Hi, I am using the recursive options on my main pool to keep quite frequent snapshots with certain retention settings meaning that there will be a max of 210 snapshots at the same time per dataset. Is there a way to get that number down, like merging snapshots? It’s come to a point where I can’t even use the GUI to see the snapshots anymore, which will become a problem if I ever want to restore. Now I got a warning that I have more than 10000 snapshots even though I only have 38 datasets which would mean roughly 8 thousand snapshots at maximum, so how could this result in over 10 thousand? How do I get the number of total snapshots down and how do I fix this “misdetection”?
You need a small script to get rid of all snapshots older than X days.
Look online, I modified one that takes as arguments the pool name, a grep pattern and number of seconds, hors or days. It deletes all snapshots that match and are older than the given secs, hors, days.
But, this also means that snapshots are not being deleted automatically.

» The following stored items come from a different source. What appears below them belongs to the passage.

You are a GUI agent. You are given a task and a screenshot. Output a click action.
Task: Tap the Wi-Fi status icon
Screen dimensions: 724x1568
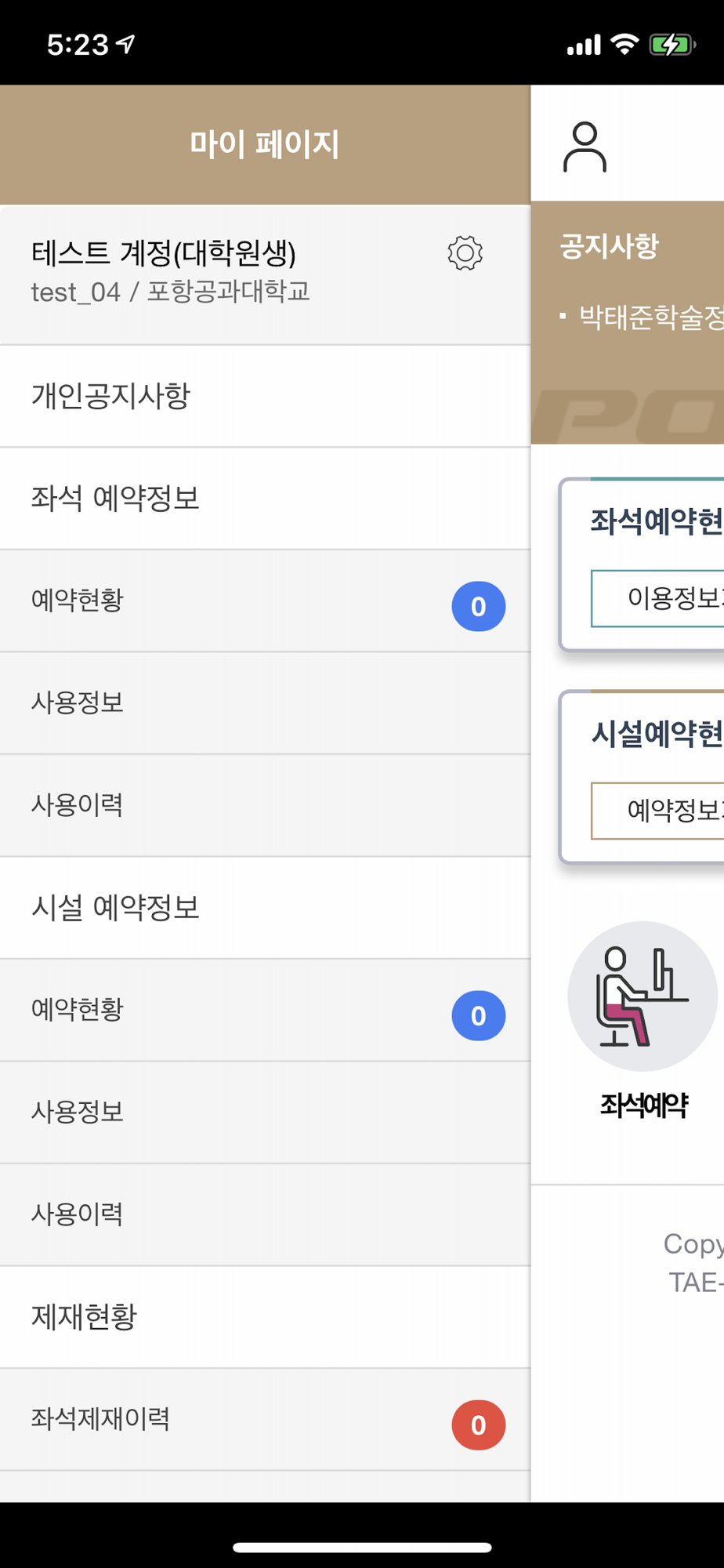coord(624,45)
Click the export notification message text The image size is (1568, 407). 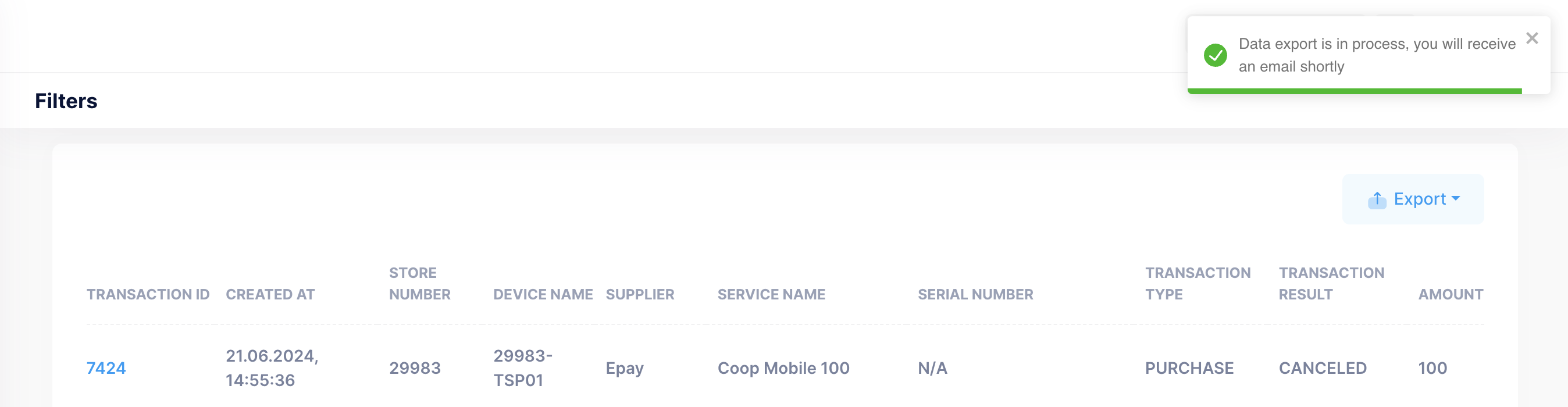click(x=1377, y=55)
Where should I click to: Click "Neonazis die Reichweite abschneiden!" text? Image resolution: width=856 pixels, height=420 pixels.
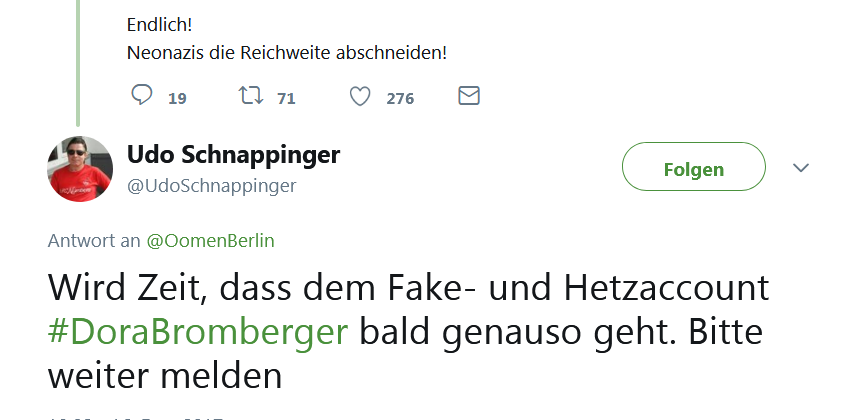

This can happen when renaming the snapshots name, or some other weird snapshot or replication setup?
I have properly set up the keep for x days on the snapshot tasks. I am not using anything special for replication, it’s simply the regular snapshot task creation tool. That’s why it’s weird that it doesn’t seem to be deleting any snapshots even though that is what was configured.
Maybe you should use CLI to handle snapshots. This is what I do 99% of the time.
Personally, having a huge amount of snapshots isn’t a problem on its own.
What you have to ask yourself the question is what the snapshots intended for.
Beside locking the state of the zfs blocks over long period, are you making use of replication?
If you have used replication in the past, it is possible a flag has been set to prevent deletion of stale snapshots which hasn’t been replicated yet.
I haven’t used replication yet, I wanted to first set up snapshots and test them for some time before starting replication. I don’t have anything else configured except these snapshots… Why is it not deleting them properly, I don’t understand. Should I delete the snapshot tasks and delete all snapshots and then use the CLI to create them? I’m honestly lost since I was of the perception that everything is working fine as the snapshot count of each dataset never went over the max specified amount.
Post how you have your snapshots set up. It might give a clue as to what is going on
Before you start deleting snapshots, you should read on the subject and understand what a snapshot is.
For now, there is nothing wrong having 10k snapshots. Maybe you could update the task dealing with snapshot creation to reduce the interval when snapshots are created.
I am aware of what a snapshot is. The frequency I have selected can be reduced, sure, but my main problem is that I’m getting alerts of having more snapshots than should be possible with my current configuration and retention settings. Will send the configured UI once I get back to my PC. Thank you
Are you using apps? In the pool that you set for handle apps, some hidden datasets are created, and the recursive flag on the snapshot task will have effect on those too… Maybe Is just that?
Ah yes that’s probably it. I thought it only affected visible snapshots which I shouldn’t have assumed. How do I exclude all iX apps datasets from backups since all applications with important data have a dedicated dataset created by me?
Seems simple enough, thank you! How do I get rid of those snapshots specifically?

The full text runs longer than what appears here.